> [REQUIREMENT] The full set of records needs to be retyped exactly.

> [PROVIDED ENTRIES]
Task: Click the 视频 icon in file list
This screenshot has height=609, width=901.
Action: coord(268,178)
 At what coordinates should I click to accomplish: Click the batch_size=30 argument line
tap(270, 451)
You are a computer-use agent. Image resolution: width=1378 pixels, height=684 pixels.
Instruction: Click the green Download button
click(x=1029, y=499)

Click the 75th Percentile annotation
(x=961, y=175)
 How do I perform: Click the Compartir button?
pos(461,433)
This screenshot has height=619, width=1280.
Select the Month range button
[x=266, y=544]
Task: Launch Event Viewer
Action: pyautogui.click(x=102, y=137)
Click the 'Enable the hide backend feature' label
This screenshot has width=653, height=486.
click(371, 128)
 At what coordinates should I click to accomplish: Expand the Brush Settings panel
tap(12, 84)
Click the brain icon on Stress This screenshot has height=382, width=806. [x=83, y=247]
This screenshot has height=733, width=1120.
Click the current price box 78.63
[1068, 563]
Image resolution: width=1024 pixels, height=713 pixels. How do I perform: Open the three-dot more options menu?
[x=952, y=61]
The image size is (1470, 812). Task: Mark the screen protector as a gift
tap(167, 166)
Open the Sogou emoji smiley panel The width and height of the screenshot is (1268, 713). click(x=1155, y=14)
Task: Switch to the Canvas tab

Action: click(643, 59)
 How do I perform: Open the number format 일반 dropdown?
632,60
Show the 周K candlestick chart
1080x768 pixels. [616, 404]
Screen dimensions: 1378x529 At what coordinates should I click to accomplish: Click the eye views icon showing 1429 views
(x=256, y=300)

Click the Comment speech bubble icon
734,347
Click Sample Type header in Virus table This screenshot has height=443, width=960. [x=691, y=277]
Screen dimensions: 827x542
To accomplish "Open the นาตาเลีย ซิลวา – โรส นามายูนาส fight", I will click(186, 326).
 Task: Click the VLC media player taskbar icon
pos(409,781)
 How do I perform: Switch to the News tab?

> [EXERCISE ANSWER]
Task: Click the 视频 icon in file list
This screenshot has height=609, width=901.
Action: coord(268,178)
 At what coordinates should I click to accomplish: Click the batch_size=30 argument line
tap(270, 451)
You are a computer-use agent. Image resolution: width=1378 pixels, height=684 pixels.
Instruction: Click the green Download button
click(x=1029, y=499)

Click the 75th Percentile annotation
(x=961, y=175)
 How do I perform: Click the Compartir button?
pos(461,433)
This screenshot has height=619, width=1280.
Select the Month range button
[x=266, y=544]
Task: Launch Event Viewer
Action: pyautogui.click(x=102, y=137)
Click the 'Enable the hide backend feature' label
This screenshot has width=653, height=486.
click(371, 128)
 At what coordinates should I click to accomplish: Expand the Brush Settings panel
tap(12, 84)
Click the brain icon on Stress This screenshot has height=382, width=806. [x=83, y=247]
This screenshot has height=733, width=1120.
Click the current price box 78.63
[1068, 563]
Image resolution: width=1024 pixels, height=713 pixels. How do I perform: Open the three-dot more options menu?
[x=952, y=61]
The image size is (1470, 812). Task: Mark the screen protector as a gift
tap(167, 166)
Open the Sogou emoji smiley panel The width and height of the screenshot is (1268, 713). click(x=1155, y=14)
Task: Switch to the Canvas tab

Action: click(643, 59)
 How do I perform: Open the number format 일반 dropdown?
632,60
Show the 周K candlestick chart
1080x768 pixels. [616, 404]
Screen dimensions: 1378x529 At what coordinates should I click to accomplish: Click the eye views icon showing 1429 views
(x=256, y=300)

Click the Comment speech bubble icon
734,347
Click Sample Type header in Virus table This screenshot has height=443, width=960. [x=691, y=277]
Screen dimensions: 827x542
To accomplish "Open the นาตาเลีย ซิลวา – โรส นามายูนาส fight", I will click(186, 326).
 Task: Click the VLC media player taskbar icon
pos(409,781)
 How do I perform: Switch to the News tab?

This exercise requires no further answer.